Exercise - Copying starts at the line containing "Go to عنوان الشركة setting" and stops after the last line of the records; each line is repeated exactly, and pictures are skipped.

Collected data -
-*-

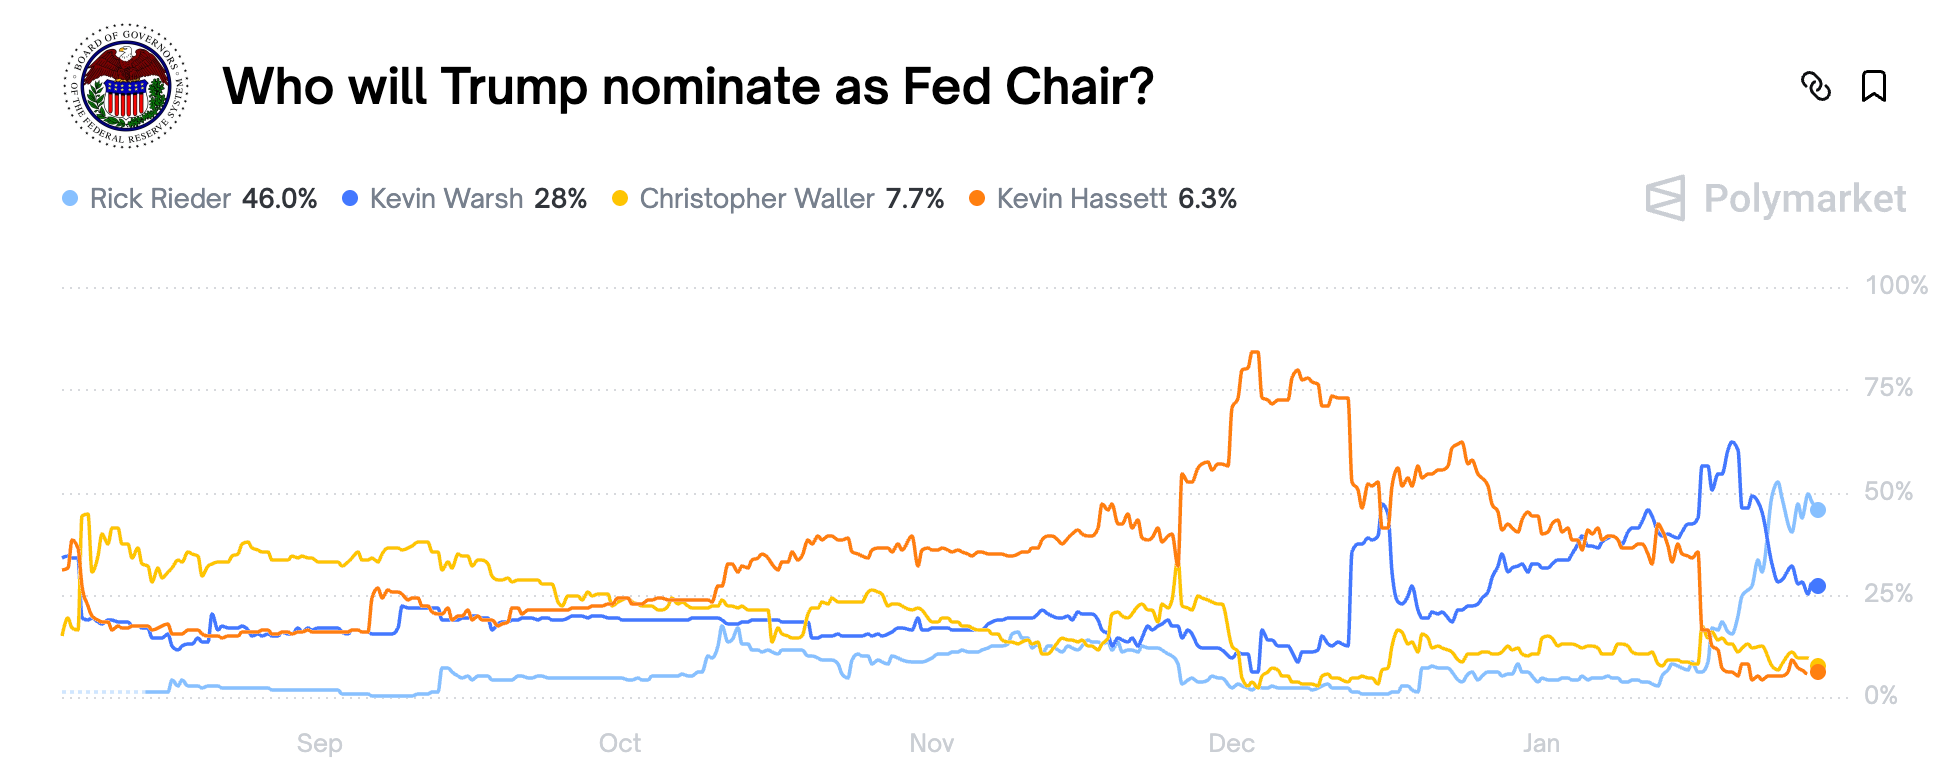Image resolution: width=1940 pixels, height=768 pixels.
Task: Click the Dec axis label on timeline
Action: (1232, 743)
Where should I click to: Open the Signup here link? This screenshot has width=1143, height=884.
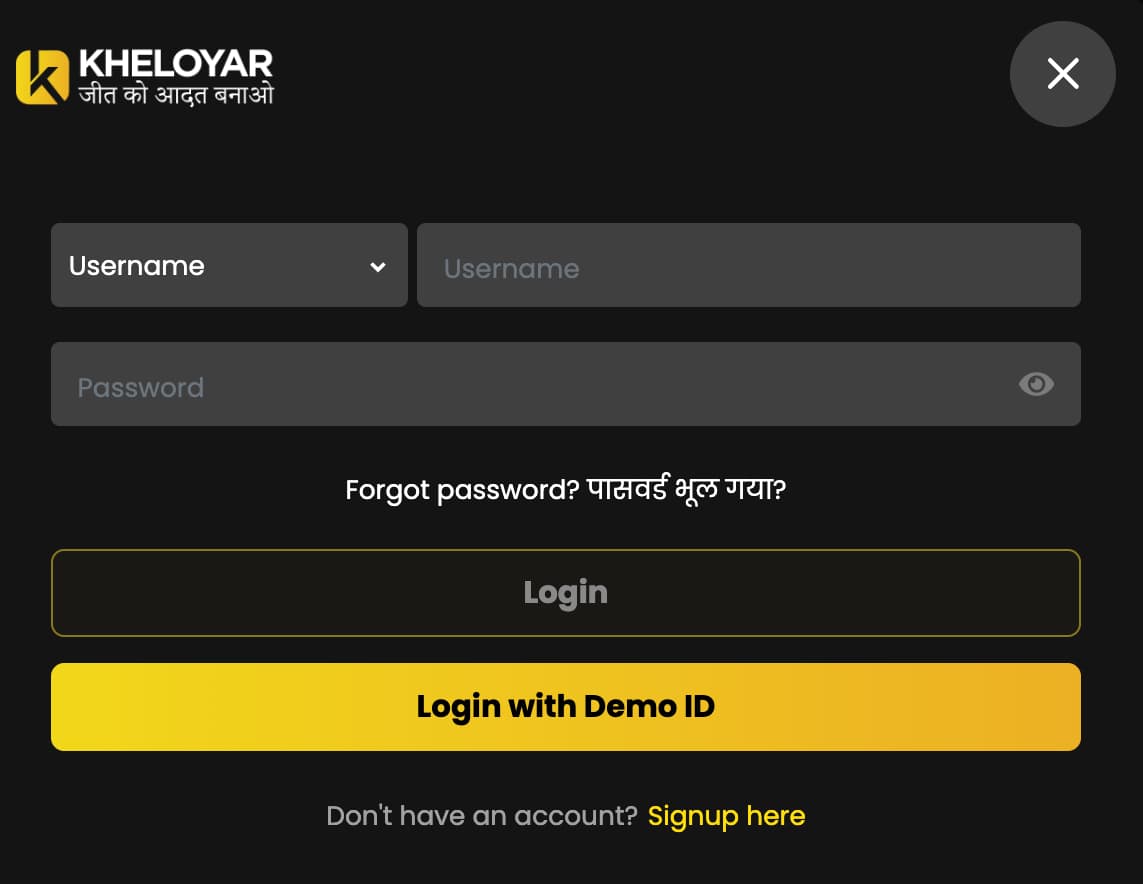tap(726, 816)
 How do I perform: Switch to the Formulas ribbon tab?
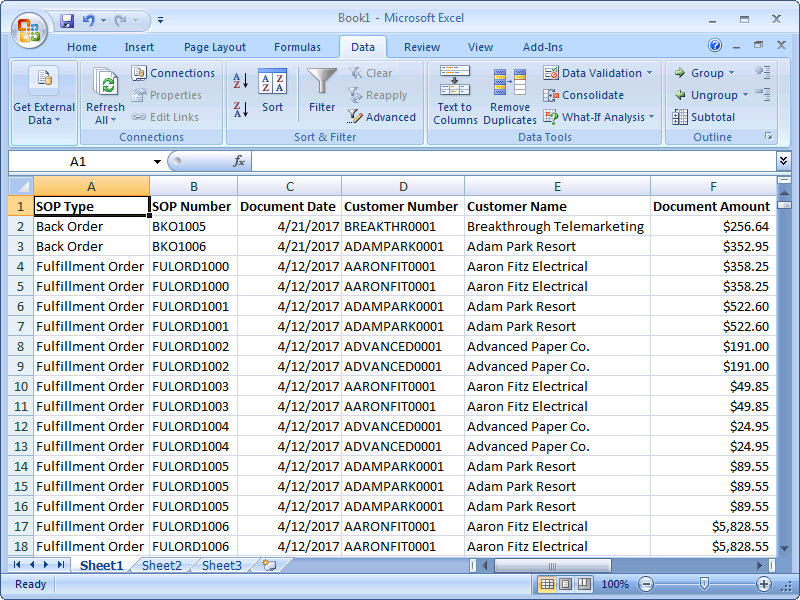pyautogui.click(x=297, y=47)
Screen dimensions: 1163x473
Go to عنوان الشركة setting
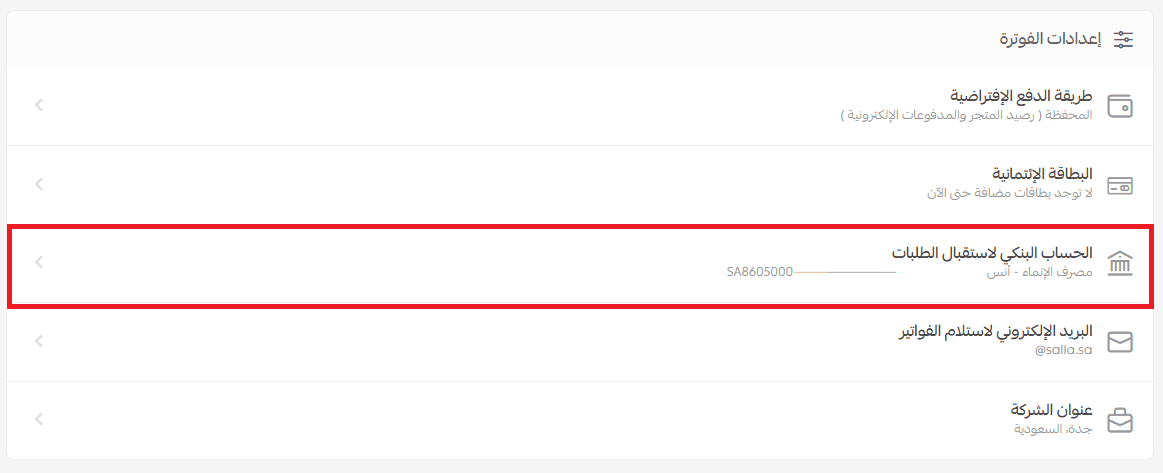coord(1051,411)
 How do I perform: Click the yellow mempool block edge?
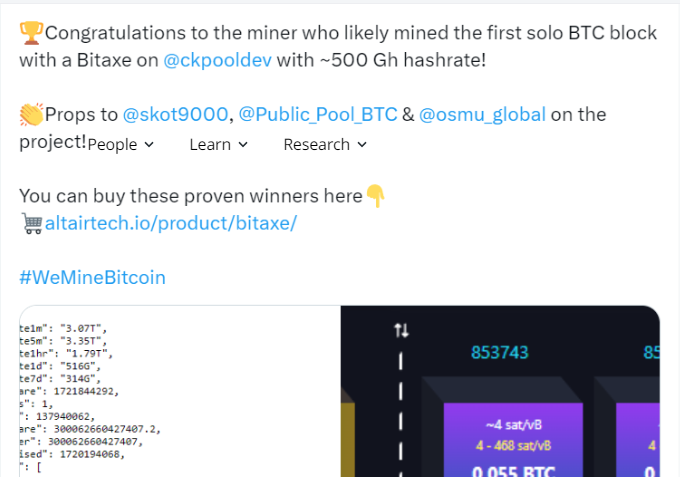coord(348,440)
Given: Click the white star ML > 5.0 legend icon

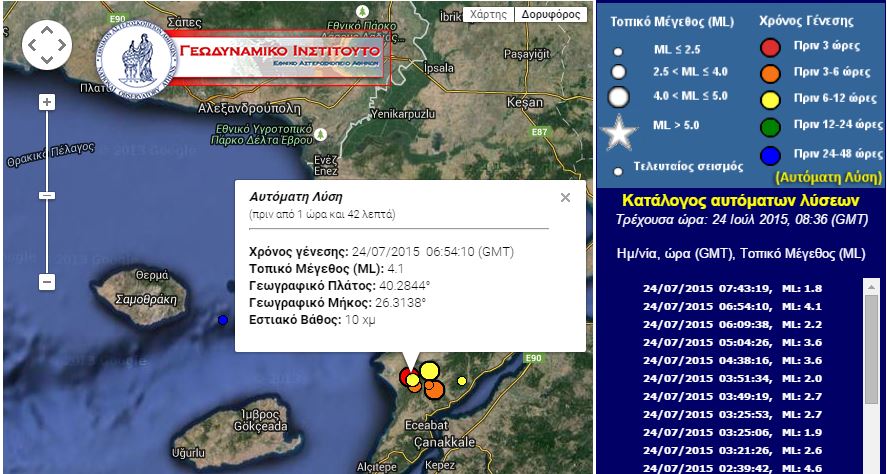Looking at the screenshot, I should tap(619, 133).
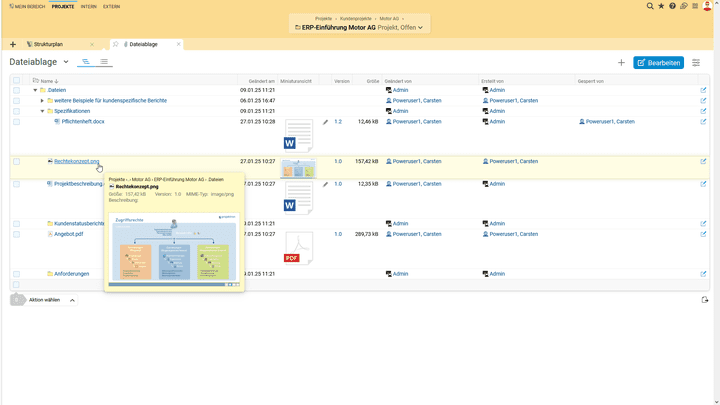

-*-

Reply to the task -
Go to عنوان الشركة setting
coord(1051,411)
 How do I perform: Click the yellow mempool block edge?
coord(348,440)
Given: Click the white star ML > 5.0 legend icon

Looking at the screenshot, I should tap(619, 133).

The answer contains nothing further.